Electrodomésticos con alto consumo energético
- Refrigerador: Funciona las 24 horas y su consumo aumenta si se abre con frecuencia o si está sobrecargado.
- Aire acondicionado: Consume más energía con largas horas de uso y grandes diferencias de temperatura.
- Lavadora y secadora: La lavadora gasta más si usa agua caliente, y la secadora requiere mucha energía para secar la ropa.
- Horno eléctrico y cocina: Estos equipos demandan alta energía para alcanzar temperaturas elevadas.
- Plancha: Aunque se usa poco tiempo, necesita mucha energía para calentar rápidamente.
Para mantener un control sobre el consumo energético en casa, aquí algunos consejos prácticos. Aprovechar la luz natural y el aire fresco puede reducir el uso de luces eléctricas y aire acondicionado. Además, es fundamental mantener tus electrodomésticos en buen estado, ya que un aparato que no funciona bien puede consumir más energía.
Usar los electrodomésticos de manera adecuada es clave.
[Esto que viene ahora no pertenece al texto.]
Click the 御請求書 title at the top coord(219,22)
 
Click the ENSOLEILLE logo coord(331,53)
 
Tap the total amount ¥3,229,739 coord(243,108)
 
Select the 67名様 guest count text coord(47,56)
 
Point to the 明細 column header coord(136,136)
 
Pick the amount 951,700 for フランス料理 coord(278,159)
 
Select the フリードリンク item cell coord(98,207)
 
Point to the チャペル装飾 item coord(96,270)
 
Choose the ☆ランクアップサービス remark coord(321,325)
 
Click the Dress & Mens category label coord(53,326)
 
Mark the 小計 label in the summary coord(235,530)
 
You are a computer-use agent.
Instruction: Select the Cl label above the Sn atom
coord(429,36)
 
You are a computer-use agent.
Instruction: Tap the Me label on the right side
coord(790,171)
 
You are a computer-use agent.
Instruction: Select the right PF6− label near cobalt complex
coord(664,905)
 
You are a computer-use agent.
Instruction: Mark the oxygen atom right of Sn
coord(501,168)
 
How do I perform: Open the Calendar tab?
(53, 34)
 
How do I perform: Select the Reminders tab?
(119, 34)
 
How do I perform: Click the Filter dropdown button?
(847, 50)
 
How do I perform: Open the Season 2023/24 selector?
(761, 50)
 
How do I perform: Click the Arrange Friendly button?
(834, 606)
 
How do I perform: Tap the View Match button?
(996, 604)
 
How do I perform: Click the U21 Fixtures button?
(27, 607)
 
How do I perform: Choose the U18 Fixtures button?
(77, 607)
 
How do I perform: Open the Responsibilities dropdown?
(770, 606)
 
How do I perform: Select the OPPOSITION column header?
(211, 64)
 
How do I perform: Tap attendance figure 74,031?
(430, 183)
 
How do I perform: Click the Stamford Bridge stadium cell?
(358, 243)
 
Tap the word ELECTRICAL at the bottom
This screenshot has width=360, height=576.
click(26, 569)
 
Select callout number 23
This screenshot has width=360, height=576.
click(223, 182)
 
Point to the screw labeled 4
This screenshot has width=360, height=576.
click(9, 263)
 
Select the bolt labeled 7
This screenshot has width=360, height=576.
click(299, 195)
Evitar cargas pequeñas en la lavadora o el lavavajillas y optar por programas de bajo consumo puede hacer una gran diferencia. También es recomendable desconectar aquellos aparatos que no están en uso para evitar el consumo fantasma.
La tecnología puede ser una aliada en este aspecto. Considera utilizar electrodomésticos con sistemas de ahorro energético o programarlos para que funcionen en horarios de menor costo, lo que puede resultar en un ahorro significativo.
Finalmente, mejorar el aislamiento de tu hogar puede ayudar a mantener temperaturas estables, reduciendo la necesidad de calefacción o aire acondicionado. Con pequeños cambios y hábitos, puedes lograr grandes ahorros en tu factura de electricidad.